Andrew Bridgen MP: Failure to introduce the NHS reforms would be tantamount to caving in to innovation-stifling Stalinists whose views have perpetuated poor health outcomes for too long
When I look up a definition for the National Health Service, the most common definition is ‘the system of national medical services since 1948, financed mainly by taxation’. This seems a fair enough explanation. Medical services, free at the point of need, financed by taxation. Nowhere do I read ‘a system where these services have to be provided by the service itself’.
I recently asked a question in the House about the Green Investment Bank and drew attention to the fact that ‘Historically, whatever services the Government decide to offer, the private sector tends to withdraw from, so what steps is the Secretary of State taking to ensure that the Green Investment Bank complements private sector investment in green technologies and does not merely replace it?’
One of the examples I could draw upon for this historical comparison is the National Health Service. As the NHS has provided for medical needs, many voluntary or charity run organisations have been edged out. This has stored up problems which are only now beginning to surface, for example, the NHS finds end of life and social care provision challenging, to the point that I have charitable organisations around my constituency that campaign for, and help to provide, hospice and palliative care provision as the NHS struggles to cope.
In seeking to bar competition, those opposed to these changes have obviously not learnt from the failed political regimes of the Soviet Union. Ask yourself why numerous studies have shown that the UK’s cancer survival rates lag behind so many of our industrialised neighbours. According to research at the OECD, despite Labour's spending splurge, Britain still has the eighth worst record for preventable deaths among all its members - right down there with Mexico, Poland, and the Czech Republic. We have the seventh highest potential for efficiency gains in our healthcare system, which means the potential for better patient outcomes without spending more money.
····················
- **Work item A**
According to the NHS reforms article, where does Britain rank for preventable deaths among OECD members?
- **Work item B**
Extend the NHS reforms article with new writing that picks up after its last sentence.
The rows after this text can be set aside.

- **Material supplied**
····················
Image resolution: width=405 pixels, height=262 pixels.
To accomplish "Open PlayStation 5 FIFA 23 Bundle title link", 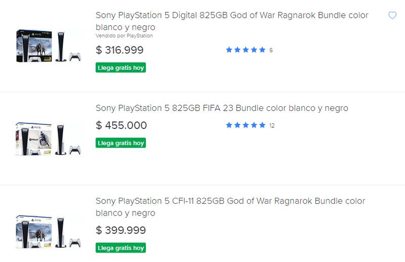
····················
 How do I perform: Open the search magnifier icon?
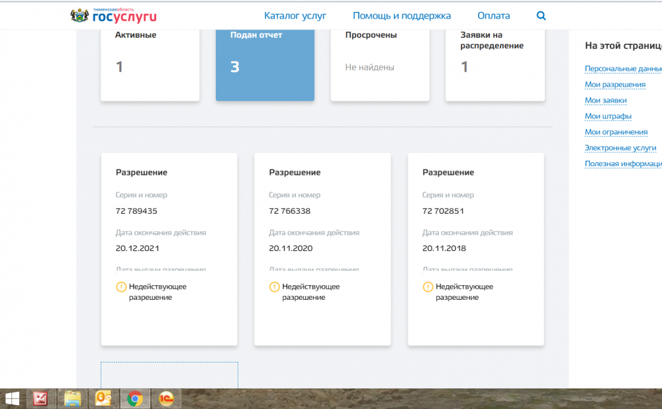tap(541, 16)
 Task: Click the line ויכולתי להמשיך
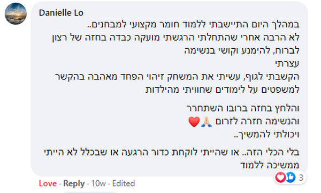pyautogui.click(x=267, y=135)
····················
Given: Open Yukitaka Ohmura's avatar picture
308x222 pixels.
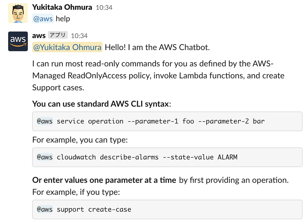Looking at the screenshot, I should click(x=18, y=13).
····················
- **Answer section A**
Britain has the eighth worst record for preventable deaths among OECD members.

- **Answer section B**
The kind of NHS proposed by those opposed to this Bill would be one which would stifle innovation. We need to overcome the ideological stubbornness that says services must be both provided and paid for by the state. In 2004 the last Labour Government stunned GPs by the terms offered to them when negotiating their new contract that they thought it was a "bit of a laugh", according to one of the BMA’s negotiators. This effectively paid them more to do less and saw nine out of ten practices opted out of providing out of hours care and saw hospital A&E departments reporting an increase in patients. The same Labour Government gave contracts to NHS dentists which were so harsh that many of then moved wholly to the private sector leaving many patients with no choice but to pay for their dental care privately or travel great distances to get treatment.
Let’s analyse how the State has spent the Healthcare budget recently. In Labour's first eleven years, they increased health spending by 138%. But 43% of that disappeared immediately in pay deals and other cost increases, and the Office of National Statistics believes the volume of inputs only actually increased by 67%. Against that, the volume of outputs only increased by 55%. So excluding those mooted quality improvements, productivity fell by 7%, or 0.7% per aannum.
At a time when healthcare spending increases are going to have to fall, how can a system with that record of inefficiency be allowed to continue unreformed?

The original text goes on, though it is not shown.